Friday, August 5, 2022

Snow in August


It is a safe expectation that one political party will vote in favor of the new Reconciliation Bill with its positive climate provisions and that the other party will vote against it, stubbornly persisting in refusing to respond adequately the reality of climate change, even while the “facts on the ground” (heatwaves, fires, floods, etc.) seem to mock such ideological intransigence. In the midst of yet another horrendous heat wave, which is oppressing so much of the U.S. right now, the Church gives us the edifying image of snow during the worst heat of summer. 

 

55 years ago, at an extremely difficult time in my life, I had occasion to attend Mass at a church in Queens called Our Lady of the Snows.

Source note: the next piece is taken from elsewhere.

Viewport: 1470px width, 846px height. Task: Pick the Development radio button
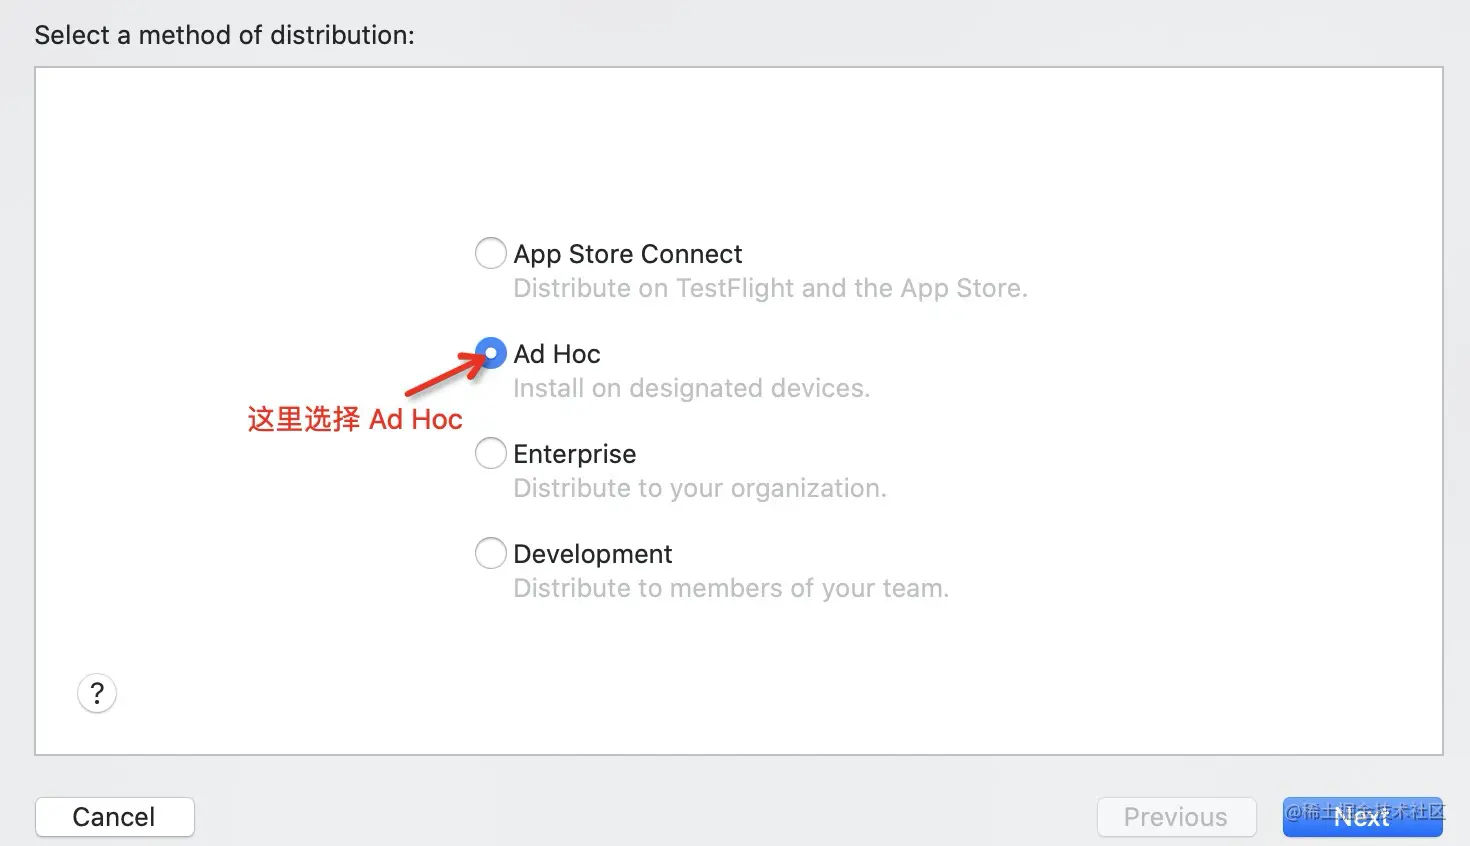[490, 553]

The apocryphal legend of the miraculous snowfall on Rome's Esquiline Hill on August 5, sometime during the reign of Pope Liberius (352-356), is still commemorated by the white rose petals which fall from the dome during the celebration of the Mass on this day in the Basilica of Saint Mary Major, whose dedication feast the Church celebrates today. 

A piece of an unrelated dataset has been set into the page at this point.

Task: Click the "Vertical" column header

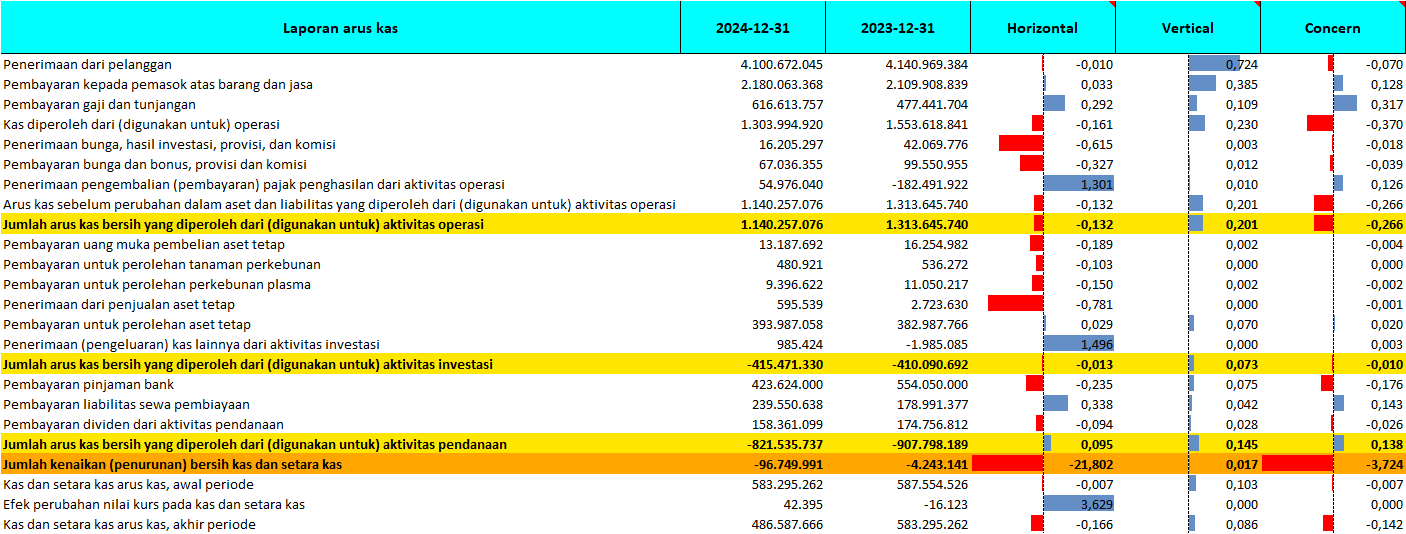Action: tap(1187, 28)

Even before global warming, August in Rome has always been hot. Hence, the manifestly miraculous character of that legendary August snowfall. The story itself was first reported several centuries after the supposed event and so may well lack a serious historical basis. The event which does have real history, of course, is the actual dedication on that site and on this date of the Basilica by Pope Sixtus III (432-440). Built to commemorate the Council of Ephesus (431) which affirmed the Blessed Virgin Mary’s title as “Mother of God,” the Basilica of St. Mary Major is one of the four principal papal basilicas (along with St. John Lateran, St. Peter’s, and St. Paul’s Outside the Walls) and one of the seven traditional pilgrimage churches of Rome (the four papal basilicas plus the basilicas of Saint Lawrence outside the Walls, the Holy Cross in Jerusalem, and Saint Sebastian outside the Walls).

 

It is a classical basilica with a wide nave, two side aisles, and a semicircular apse at one end of the nave. Its 14th-century bell tower is Rome’s highest. Its 16th-century ceiling is gilded with gold brought back from Spain’s newly conquered American empire. Under the high altar of the basilica is the Altar of the Crib (Sancta Maria ad Praesepe) with a reliquary said to contain four boards of sycamore wood from the original Crib of Bethlehem. Back in the glory days of the Roman “stational churches,” this was the site of the Pope’s Christmas Eve Midnight Stational Mass. (By my count, St. Mary Major served as the stational church on 12 occasions during the year in the old Missal - including the 1st and 3rd Masses of Christmas and the main Mass on Easter Sunday).  Saint Ignatius of Loyola celebrated his first Mass there on December 25, 1538. (It is said that he had wanted to celebrate his first Mass in the Holy Land. So the Altar of the Crib at Saint Mary Major, with its relic from Bethlehem, seemed the next best place.) The Bethlehem connection is augmented by the tomb there of St. Jerome, the 4th-century Doctor of the Church who translated the Bible into Latin (the Latin Vulgate). 

 

Enshrined in the Basilica's Borghese Chapel of the Basilica is the famous image of the Virgin Mary - Salus Populi Romani ("Salvation of the Roman People"), which may be the oldest Marian image in Rome. In 1857, Servant of God Isaac Hecker prayed before that image after his expulsion from the Redemptorists. Eugenio Pacelli (the future Pope Pius XII) celebrated his first Mass in the Borghese chapel in 1899. In 1953, the Salus Populi Romani image was carried through Rome to begin the first Marian year in the Church's history. The following year, Pope Pius XII crowned it when he established the new feast of the Queenship of Mary. Pope Francis has regularly visited the Salus Populi Romani image to pray there in connection with his apostolic journeys, and he invoked Our Lady under that title in the prayer he composed at the beginning of the covid pandemic. 

 

In light of Saint Mary Major's legendary origin in a miraculous summer snowfall, perhaps she might also be more widely invoked under that title in response to climate change.